We're going to need the supply, and that's the right time to build Conroy, the big deep cut at Conroy.
Okay. Great. And then the other thing that really stood out to me in the release was the improvements that you guys have been able to make on the capital cost on the Jupiter acquired assets, to be able to drop them by, call it, 50% in a matter of months. What's the real driver there, and how durable is that? Are you guys building in any potential inflation going forward in the basin here?
It's all about our drilling and completion kind of engineering, well design, and execution. So those reductions on a per well basis will certainly be maintained. And in our five-year plan, we do build in 2.5% per annum inflation, and we actually always have. And so we think we've put in the appropriate contingency for potential cost increases over the next 12 months.
Is that turning out to be reflective of what you're seeing in the market when you're looking further out? I know there's been inflation in some of the input costs for the service companies like hot rolled steel and things of that nature. That's a pretty solid number to go with right now, that 2.5%.
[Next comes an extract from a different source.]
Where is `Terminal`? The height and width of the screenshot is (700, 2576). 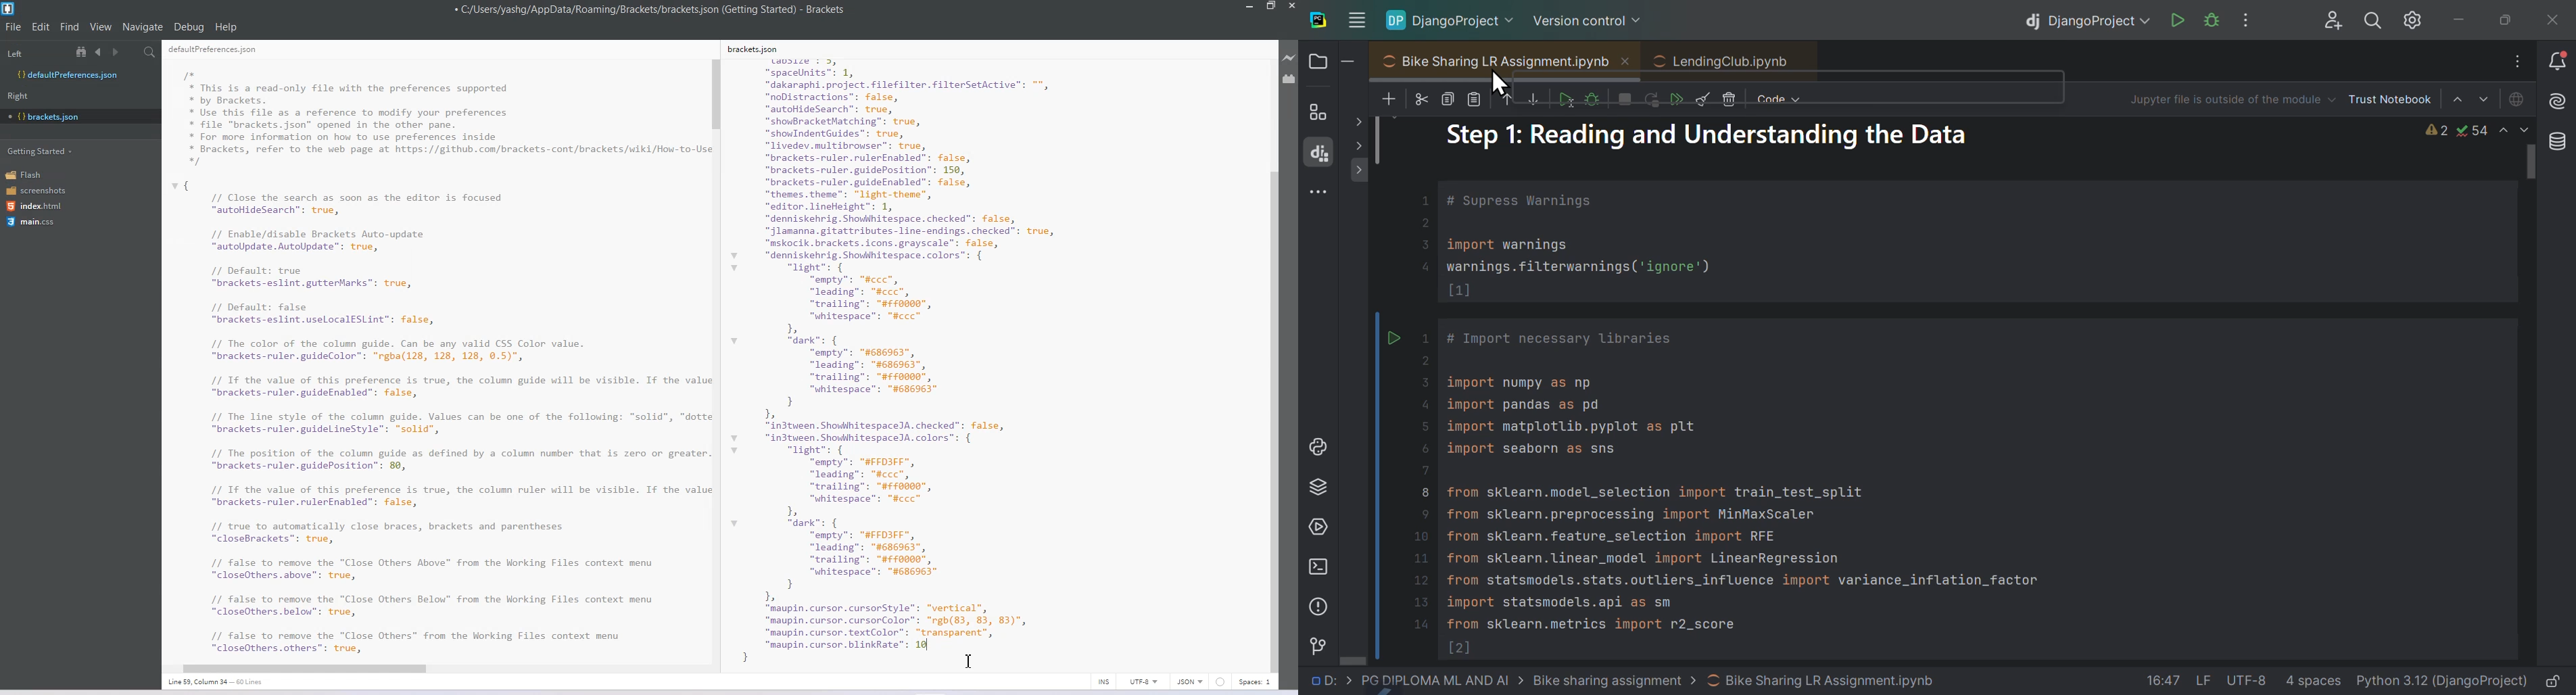 Terminal is located at coordinates (1317, 569).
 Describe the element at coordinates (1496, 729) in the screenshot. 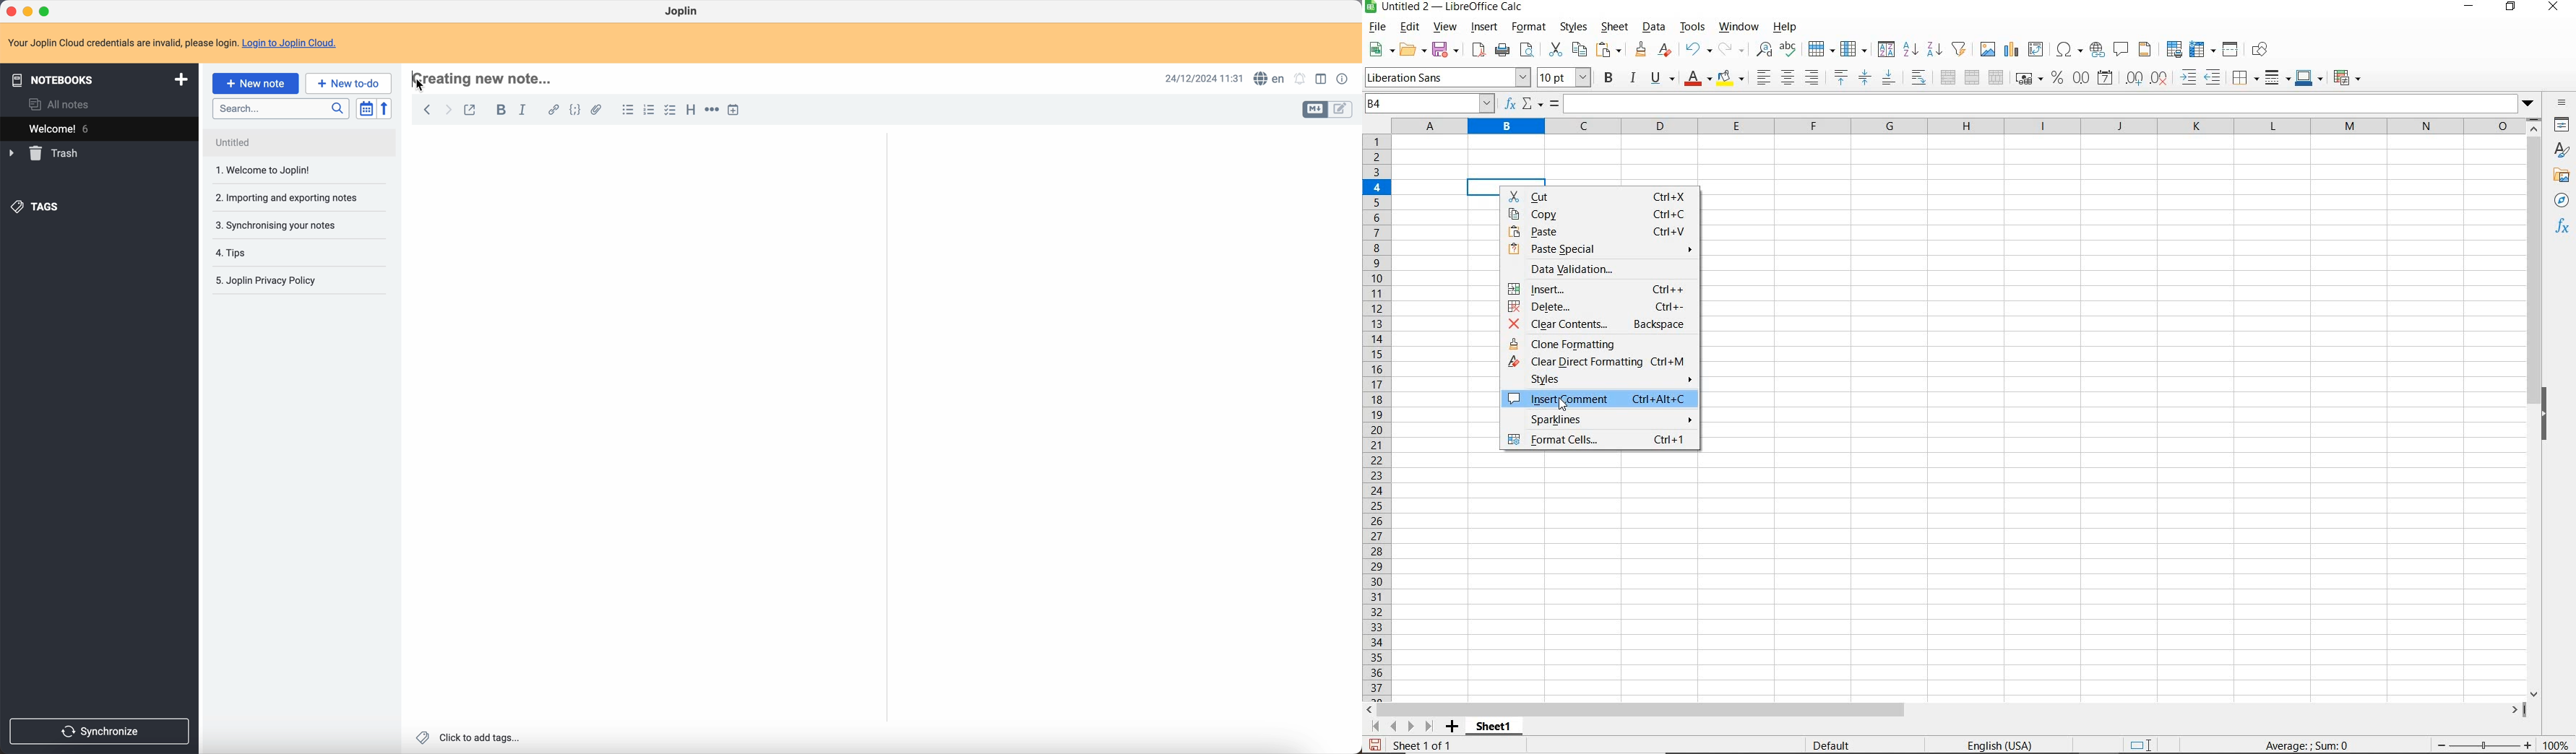

I see `sheet1` at that location.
Yeah. We think it's reasonable. I mean, those negotiations and repricing are kind of going on right now.
Okay. Perfect. Thank you.
Your next question comes from the line of Fai Lee with Odlum Brown.
Thank you. Hi, Mike. You mentioned the potential tactical share buybacks. I'm just wondering how you're thinking about that. Your shares look pretty cheap compared to how much cash flow you're generating. Your peers at the border seem to be turning out a lot lower free cash flow yields. Just wondering how you're thinking about share buybacks. And do you have a certain debt target that you want to reach before you initiate the share buybacks, or how are you thinking about that?
Sure. Well, the order that we listed them is probably the priority. And our priority this year is the modest sustainable dividend increases or increase. We did do one in the first quarter and the debt reduction. So I think you're on to it. Let us reduce that debt over the next two or three quarters, get it down to 0.5 times debt to cash flow or less, and then we can revisit some of the other priorities on the list.
Okay. And just to follow up, how do you see the acquisition market compared to the return you could get back from a share buyback, or how do you think about that at this point, given current market conditions for acquisitions?
Well, I mean, those are economic comparisons we would always make. What is the best use of capital? We do see the M&A market as still strong as far as the pipeline of opportunities. Costs have come up somewhat depending on what and where you're looking. So we monitor that and continue to make those economic comparisons across all the potential use of incremental capital that we have.
Okay. Great. Thank you.
Thanks. Bye.
You have no further questions at this time.
Thanks, everybody. We'll talk to you next quarter.
This concludes today's conference call. Thank you for participating, and you may now disconnect.